Home Loan Trap: Should You Prepay Early?

Many homeowners believe that prepaying a home loan will save them substantial interest payments. While this is true in some cases, there’s a hidden factor: banks front-load interest payments in the first 5-7 years. This means a major portion of your EMI goes toward interest rather than the principal.

Instead of aggressively repaying your home loan after 5 to 7 years, consider investing surplus funds in higher-return assets. This strategy can potentially grow your wealth more effectively than reducing home loan tenure.

Good Loans vs. Bad Loans

Not all debt is bad. Some loans, such as home loans, student loans, and business loans, can be wealth-building tools if used strategically. The key is to determine how much debt your finances can support while still achieving your other financial goals.

Consulting a financial advisor can help you structure your loans and investments wisely, ensuring optimal growth and minimal financial stress.

Final Thoughts

Your financial success isn’t just about earning more—it’s about making smart decisions with your money.
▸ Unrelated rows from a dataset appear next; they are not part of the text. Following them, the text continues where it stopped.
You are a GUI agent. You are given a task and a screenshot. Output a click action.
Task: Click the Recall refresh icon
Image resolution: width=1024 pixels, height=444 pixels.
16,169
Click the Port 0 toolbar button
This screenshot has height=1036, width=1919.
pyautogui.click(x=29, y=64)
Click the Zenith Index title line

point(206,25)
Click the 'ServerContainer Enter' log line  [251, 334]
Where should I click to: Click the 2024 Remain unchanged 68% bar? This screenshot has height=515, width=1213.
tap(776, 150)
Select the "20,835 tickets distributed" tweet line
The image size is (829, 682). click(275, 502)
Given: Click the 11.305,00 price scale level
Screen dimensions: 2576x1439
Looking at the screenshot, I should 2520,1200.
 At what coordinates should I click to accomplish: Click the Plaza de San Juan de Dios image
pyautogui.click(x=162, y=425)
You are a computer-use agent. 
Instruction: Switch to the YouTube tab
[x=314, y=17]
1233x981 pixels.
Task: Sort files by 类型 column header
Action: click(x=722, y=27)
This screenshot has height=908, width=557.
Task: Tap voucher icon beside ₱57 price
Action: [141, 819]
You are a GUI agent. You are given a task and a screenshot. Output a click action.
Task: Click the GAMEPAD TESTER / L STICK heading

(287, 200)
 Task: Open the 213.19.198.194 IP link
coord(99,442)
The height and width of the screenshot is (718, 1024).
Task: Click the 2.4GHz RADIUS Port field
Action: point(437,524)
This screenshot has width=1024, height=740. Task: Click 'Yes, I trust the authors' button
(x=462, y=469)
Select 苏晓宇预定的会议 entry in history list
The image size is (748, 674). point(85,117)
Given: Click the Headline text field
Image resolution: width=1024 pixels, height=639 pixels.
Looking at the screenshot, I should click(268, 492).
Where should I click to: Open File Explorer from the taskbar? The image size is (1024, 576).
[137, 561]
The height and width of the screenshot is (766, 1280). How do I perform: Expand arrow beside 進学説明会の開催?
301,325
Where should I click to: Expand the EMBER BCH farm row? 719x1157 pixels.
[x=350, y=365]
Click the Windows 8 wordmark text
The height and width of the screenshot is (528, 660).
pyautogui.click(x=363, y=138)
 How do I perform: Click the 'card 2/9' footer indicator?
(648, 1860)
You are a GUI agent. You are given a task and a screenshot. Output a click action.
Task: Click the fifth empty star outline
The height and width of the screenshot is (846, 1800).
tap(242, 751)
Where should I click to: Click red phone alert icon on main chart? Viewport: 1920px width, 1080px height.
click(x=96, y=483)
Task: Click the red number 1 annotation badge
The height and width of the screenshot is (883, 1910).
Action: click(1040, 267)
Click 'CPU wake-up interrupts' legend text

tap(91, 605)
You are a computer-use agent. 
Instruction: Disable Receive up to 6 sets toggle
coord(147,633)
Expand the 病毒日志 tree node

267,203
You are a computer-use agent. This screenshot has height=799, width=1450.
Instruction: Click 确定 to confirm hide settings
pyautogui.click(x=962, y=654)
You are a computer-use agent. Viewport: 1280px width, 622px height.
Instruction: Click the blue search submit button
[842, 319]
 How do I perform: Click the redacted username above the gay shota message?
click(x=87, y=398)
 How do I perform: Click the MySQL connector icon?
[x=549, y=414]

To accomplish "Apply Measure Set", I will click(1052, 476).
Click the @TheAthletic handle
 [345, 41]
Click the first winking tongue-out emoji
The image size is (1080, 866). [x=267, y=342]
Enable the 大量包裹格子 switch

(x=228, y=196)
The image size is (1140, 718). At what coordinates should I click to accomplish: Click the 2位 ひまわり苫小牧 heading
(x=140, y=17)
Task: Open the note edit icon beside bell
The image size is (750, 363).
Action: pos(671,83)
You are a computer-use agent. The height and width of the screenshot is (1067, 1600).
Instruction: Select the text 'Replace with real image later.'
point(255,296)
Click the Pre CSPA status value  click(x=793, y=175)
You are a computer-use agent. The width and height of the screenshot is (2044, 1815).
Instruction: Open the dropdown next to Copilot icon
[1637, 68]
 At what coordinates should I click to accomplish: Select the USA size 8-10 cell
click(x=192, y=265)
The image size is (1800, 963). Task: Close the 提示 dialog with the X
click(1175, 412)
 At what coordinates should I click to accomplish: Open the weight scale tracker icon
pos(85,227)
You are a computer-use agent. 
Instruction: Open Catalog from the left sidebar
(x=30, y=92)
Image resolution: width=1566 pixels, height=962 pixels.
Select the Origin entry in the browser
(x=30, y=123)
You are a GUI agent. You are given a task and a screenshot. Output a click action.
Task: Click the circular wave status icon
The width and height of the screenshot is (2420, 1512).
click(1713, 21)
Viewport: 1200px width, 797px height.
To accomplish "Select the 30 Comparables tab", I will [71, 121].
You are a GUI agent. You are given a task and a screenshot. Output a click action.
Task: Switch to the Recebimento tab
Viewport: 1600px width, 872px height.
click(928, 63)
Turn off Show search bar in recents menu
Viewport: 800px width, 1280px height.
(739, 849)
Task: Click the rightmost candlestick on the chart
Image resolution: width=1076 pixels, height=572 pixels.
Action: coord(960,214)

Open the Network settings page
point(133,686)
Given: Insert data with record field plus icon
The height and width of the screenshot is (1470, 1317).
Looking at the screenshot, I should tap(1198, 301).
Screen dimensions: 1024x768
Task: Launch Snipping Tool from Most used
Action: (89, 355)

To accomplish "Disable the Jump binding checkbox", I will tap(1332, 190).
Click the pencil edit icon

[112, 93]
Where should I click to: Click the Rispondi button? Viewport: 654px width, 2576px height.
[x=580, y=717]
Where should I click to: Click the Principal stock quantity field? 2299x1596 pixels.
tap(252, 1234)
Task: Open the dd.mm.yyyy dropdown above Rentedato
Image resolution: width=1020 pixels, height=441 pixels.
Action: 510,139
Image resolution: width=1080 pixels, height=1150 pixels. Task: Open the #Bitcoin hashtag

  • If you have high-interest loans, prioritise repayment over low-yield investments.
  • If you take low-interest loans, invest in high-yielding assets to make borrowing worthwhile.
  • Always analyse your loans and investments together—not separately!

By striking the right balance, you can optimise returns, reduce stress, and build long-term financial stability.

 

Please note,

The views in the article /blog are personal and that of the author. The idea is to create awareness and not intended to provide any product recommendations.